→ PROMPT: In the text about Sam and narcissism, what happened to the boy Sam tried to brainwash when they were about 12?

→ PROVIDED TEXT:
It’s taking me longer to read than I anticipated, partly due to its length, but also because I’m finding I need to put it down from time to time, because the rage and hurt I can detect that underlies his intellectual, scholarly prose can make me feel depressed. I feel like I’m being drawn against my will into a dark night of the soul. It’s nothing I can put my finger on, just a mood of bottomless sadness and hopelessness that filters through his words. I haven’t reviewed his book yet but I will say this. In spite of his having written “Malignant Self Love” primarily to obtain narcissistic supply for himself, it’s actually one of the most insightful books on narcissism I’ve ever read. Who better than a narcissist to be able to write about what the disorder feels like and what really causes it? But if you’re sensitive at all, it’s not a fun book to read.
Sam has said even in his videos that he often feels sad and depressed. There are flashes of humanity occasionally too. In one of them he is being questioned about something he did to another boy when they were about 12. He had tried to brainwash this other boy, and the boy was so damaged by the psychological abuse that he had to be hospitalized. When the interviewer asked if Sam felt any remorse, he replied he knew it was wrong on an intellectual level but couldn’t feel any remorse or shame. But his face told another story. For just a moment, Sam’s face changed. It seemed to clench and then softened and he looked away quickly from the interviewer, as if he didn’t want his humanity to be seen. I saw him grimace a little, as if remembering this was causing him a jolt of pain.
His journals and poetry are where I believe is Sam’s true self really comes out. Creative writing is the only form of expression it has. Even with all the honesty and insight he has into his disorder (and what I believe a strong desire to be rid of it too) his true self is eternally dissociated from the hostile, volatile, intellectual mask of protection he shows to the world. I no longer have any doubt Sam is a narcissist on the higher end of the spectrum, if not malignant, but even for such an insightful intelligent narcissist as Sam, a cure is probably not going to happen.

→ GIVEN INFORMATION:

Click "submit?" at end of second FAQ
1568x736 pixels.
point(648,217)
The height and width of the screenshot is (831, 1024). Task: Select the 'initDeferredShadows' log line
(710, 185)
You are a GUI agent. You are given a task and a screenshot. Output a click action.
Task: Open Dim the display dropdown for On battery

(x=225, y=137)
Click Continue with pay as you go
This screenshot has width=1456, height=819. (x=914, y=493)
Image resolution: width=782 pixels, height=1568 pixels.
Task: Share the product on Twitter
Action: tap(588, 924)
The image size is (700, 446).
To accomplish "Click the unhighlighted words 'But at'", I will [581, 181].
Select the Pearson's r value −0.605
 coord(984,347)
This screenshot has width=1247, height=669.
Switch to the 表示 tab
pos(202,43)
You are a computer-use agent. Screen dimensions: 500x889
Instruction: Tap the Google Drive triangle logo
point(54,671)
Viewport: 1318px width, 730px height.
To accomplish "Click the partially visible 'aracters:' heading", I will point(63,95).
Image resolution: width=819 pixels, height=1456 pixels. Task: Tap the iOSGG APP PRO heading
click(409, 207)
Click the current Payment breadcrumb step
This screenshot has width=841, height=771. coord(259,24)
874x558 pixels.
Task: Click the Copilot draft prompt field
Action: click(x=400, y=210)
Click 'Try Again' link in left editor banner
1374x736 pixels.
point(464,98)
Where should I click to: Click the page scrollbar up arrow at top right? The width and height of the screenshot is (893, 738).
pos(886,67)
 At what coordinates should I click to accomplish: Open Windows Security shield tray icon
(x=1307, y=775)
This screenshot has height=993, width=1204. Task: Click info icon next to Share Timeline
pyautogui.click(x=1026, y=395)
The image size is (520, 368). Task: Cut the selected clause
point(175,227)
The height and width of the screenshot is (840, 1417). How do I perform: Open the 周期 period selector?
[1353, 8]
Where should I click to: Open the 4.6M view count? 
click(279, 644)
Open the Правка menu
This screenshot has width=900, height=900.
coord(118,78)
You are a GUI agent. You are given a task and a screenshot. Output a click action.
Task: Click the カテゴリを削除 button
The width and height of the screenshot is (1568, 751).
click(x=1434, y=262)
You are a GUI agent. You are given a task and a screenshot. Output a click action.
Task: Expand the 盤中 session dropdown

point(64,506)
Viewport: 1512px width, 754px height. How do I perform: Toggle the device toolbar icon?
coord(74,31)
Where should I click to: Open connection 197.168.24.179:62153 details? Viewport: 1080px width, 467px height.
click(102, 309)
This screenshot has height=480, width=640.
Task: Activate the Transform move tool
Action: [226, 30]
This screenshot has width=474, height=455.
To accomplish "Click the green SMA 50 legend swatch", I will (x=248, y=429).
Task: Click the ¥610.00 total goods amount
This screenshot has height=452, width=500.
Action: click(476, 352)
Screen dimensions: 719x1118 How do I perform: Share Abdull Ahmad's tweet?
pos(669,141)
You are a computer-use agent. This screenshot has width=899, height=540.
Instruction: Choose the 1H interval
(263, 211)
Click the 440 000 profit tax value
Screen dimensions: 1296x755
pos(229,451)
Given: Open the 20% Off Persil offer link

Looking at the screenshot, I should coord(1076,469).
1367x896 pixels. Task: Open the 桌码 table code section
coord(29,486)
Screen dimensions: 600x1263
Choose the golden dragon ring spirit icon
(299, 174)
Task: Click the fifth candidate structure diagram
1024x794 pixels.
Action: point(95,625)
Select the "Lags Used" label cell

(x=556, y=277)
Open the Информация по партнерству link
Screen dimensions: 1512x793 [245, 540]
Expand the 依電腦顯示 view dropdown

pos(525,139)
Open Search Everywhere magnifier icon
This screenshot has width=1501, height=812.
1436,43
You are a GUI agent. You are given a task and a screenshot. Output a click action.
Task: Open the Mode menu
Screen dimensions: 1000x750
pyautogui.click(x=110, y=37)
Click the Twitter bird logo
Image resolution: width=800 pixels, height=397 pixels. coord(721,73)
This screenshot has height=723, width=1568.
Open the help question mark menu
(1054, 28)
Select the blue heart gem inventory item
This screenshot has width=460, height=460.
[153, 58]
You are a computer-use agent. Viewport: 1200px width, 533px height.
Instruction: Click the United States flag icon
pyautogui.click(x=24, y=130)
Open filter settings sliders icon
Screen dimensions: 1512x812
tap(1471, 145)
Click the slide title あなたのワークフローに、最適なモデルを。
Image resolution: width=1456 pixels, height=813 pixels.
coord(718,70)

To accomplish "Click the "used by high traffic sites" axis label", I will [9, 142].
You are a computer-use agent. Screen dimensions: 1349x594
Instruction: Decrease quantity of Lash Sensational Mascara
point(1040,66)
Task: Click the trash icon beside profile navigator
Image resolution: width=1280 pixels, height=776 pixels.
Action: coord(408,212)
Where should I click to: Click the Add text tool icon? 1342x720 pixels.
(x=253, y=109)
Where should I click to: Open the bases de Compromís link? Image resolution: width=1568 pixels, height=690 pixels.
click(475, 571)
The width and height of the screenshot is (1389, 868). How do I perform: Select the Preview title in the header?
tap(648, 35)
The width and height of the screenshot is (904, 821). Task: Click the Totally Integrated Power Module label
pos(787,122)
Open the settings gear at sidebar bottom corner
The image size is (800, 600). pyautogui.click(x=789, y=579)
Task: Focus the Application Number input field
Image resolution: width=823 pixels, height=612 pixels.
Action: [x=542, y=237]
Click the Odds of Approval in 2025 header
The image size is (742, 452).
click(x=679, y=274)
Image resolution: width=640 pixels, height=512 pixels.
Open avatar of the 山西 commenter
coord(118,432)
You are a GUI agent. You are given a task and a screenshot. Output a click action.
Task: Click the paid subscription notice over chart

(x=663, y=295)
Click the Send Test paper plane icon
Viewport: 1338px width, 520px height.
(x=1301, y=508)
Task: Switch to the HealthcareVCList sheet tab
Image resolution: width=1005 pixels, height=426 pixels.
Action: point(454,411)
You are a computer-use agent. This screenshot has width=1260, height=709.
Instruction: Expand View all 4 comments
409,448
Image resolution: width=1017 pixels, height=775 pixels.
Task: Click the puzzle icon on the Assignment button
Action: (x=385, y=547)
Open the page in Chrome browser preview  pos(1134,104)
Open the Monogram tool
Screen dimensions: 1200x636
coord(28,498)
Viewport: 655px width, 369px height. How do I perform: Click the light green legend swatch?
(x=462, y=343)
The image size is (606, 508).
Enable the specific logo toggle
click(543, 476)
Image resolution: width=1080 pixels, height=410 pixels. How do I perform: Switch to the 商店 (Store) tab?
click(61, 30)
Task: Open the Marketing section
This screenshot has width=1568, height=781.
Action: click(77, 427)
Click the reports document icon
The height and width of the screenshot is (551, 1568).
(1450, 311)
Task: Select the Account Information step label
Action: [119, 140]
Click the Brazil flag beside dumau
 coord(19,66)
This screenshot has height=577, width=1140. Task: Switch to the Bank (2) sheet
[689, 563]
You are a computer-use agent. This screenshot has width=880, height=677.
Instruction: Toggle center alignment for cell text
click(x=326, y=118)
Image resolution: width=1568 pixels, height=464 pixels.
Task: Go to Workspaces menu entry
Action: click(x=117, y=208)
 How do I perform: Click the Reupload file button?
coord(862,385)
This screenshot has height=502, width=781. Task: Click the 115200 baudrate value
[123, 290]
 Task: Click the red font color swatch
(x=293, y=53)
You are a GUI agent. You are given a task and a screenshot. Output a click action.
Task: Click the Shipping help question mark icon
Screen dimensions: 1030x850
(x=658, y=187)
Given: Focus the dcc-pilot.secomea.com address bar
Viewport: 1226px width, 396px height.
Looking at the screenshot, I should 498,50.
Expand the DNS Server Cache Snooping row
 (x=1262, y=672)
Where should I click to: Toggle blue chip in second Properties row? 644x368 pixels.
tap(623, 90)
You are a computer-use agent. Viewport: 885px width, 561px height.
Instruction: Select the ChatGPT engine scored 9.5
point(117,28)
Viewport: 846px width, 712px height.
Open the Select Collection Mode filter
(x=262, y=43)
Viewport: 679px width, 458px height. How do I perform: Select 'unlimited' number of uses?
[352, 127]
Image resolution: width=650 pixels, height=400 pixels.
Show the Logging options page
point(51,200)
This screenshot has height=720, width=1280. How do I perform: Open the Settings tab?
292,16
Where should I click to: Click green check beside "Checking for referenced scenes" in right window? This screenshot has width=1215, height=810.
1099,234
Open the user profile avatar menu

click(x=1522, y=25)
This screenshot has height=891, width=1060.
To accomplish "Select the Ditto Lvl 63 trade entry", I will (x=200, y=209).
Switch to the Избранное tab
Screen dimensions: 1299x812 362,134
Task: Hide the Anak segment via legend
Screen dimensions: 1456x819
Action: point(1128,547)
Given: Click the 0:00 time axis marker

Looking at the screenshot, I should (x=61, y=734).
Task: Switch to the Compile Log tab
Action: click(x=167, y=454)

→ ANSWER SPACE: The boy was so damaged by the psychological abuse that he had to be hospitalized.